Excerpted passage:
Application of IFRS S1 and IFRS S2 in Practice


The Role of Institutional Investors in Driving Adoption of the Sustainability Standards Board (ISSB) Standards


1 | Why Asset Owners and Managers Care


Large investors, asset managers, insurers, pension funds and sovereign-wealth funds, depend on decision-useful, comparable ESG information to price risk, allocate capital and meet their own net-zero or stewardship commitments. Their collective influence explains:


  • the rapid formation of the International Sustainability Standards Board in 2021;
  • the speed with which more than 30 jurisdictions began incorporating IFRS S1 and IFRS S2 after issuance; and
  • the steady alignment between the ISSB’s global baseline and the EU’s European Sustainability Reporting Standards (ESRS).

2 | Global Investor Endorsement of the ISSB Baseline


  • Mid-2024 investor call-to-action: A coalition of 120 global investors publicly urged regulators to mandate IFRS S1 and IFRS S2 by 2025 for both public and large private companies. Their rationale: one worldwide framework lowers reporting costs, closes data gaps and improves comparability.
  • Capital-market signal: The statement accelerated rule-making in Canada, Japan, Hong Kong, Malaysia, Nigeria, Brazil and other markets, reinforcing that ISSB adoption is now a prerequisite for full market access.

3 | IOSCO Endorsement: A Regulator Cascade Triggered by Investors


IOSCO’s July 2023 endorsement of IFRS S1/S2 followed intense investor lobbying via the G20, G7 and the Financial Stability Board. IOSCO concluded the standards are “fit for purpose” for investor-focused climate and sustainability disclosure, prompting member regulators, covering ~95 % of global securities markets—to explore mandatory uptake.


4 | Investor Coalitions Embed ISSB Expectations


Coalition / Initiative Influence Mechanism ISSB-Related Expectation
Climate Action 100+ (USD 68 trn AUM) Net-Zero Company Benchmark Public commitment to TCFD or Sustainability Standards Board (ISSB) Standards—IFRS S1 and IFRS S2.
CDP Environmental disclosure platform used by >18 000 companies 2024 questionnaire aligned with IFRS S2 metrics and narrative structure.
Principles for Responsible Investment (PRI) Signatory reporting framework Incorporating ISSB data points to streamline investor analysis.

5 | Shaping ESRS and Other Regional Rules


European investors pressed for interoperability so cross-border portfolios are comparable. Their feedback helped ensure ESRS E1 mirrors IFRS S2 pillars and terminology. The same investor logic guided Canada’s creation of a local Sustainability Standards Board and Japan’s decision to allow voluntary ISSB reporting. Emerging-market regulators, from Nigeria to Brazil, are likewise adopting ISSB standards to attract capital and reduce transparency risk premia.


6 | How Investors Use the Data


  1. Portfolio alignment & stewardship – Net-zero-committed managers need high-quality Scope 1-2-3 and financed-emission figures to track progress and engage laggards.
  2. Voting & shareholder proposals – Resolutions now demand ISSB-aligned climate risk reporting; majority support rates keep climbing.
  3. Risk pricing – Banks, rating agencies and insurers integrate ISSB-structured data into credit spreads and underwriting decisions, rewarding issuers with transparent climate strategies.

Recorded data:
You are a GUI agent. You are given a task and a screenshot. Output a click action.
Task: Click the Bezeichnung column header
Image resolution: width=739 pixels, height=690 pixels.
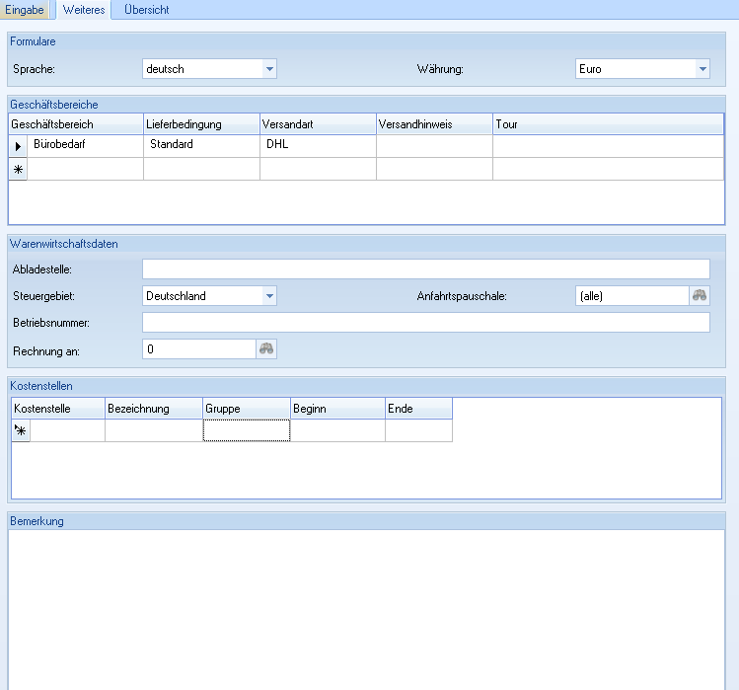153,409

Short exercise 1: In the excerpt on ISSB standards, how many global investors made up the coalition behind the mid-2024 call-to-action?
Short exercise 2: Transcribe the excerpt on ISSB standards from "CDP Environmental disclosure" up to and including "streamline investor analysis.".

Task answer 1: 120 global investors.

Task answer 2:
CDP Environmental disclosure platform used by >18 000 companies 2024 questionnaire aligned with IFRS S2 metrics and narrative structure.
Principles for Responsible Investment (PRI) Signatory reporting framework Incorporating ISSB data points to streamline investor analysis.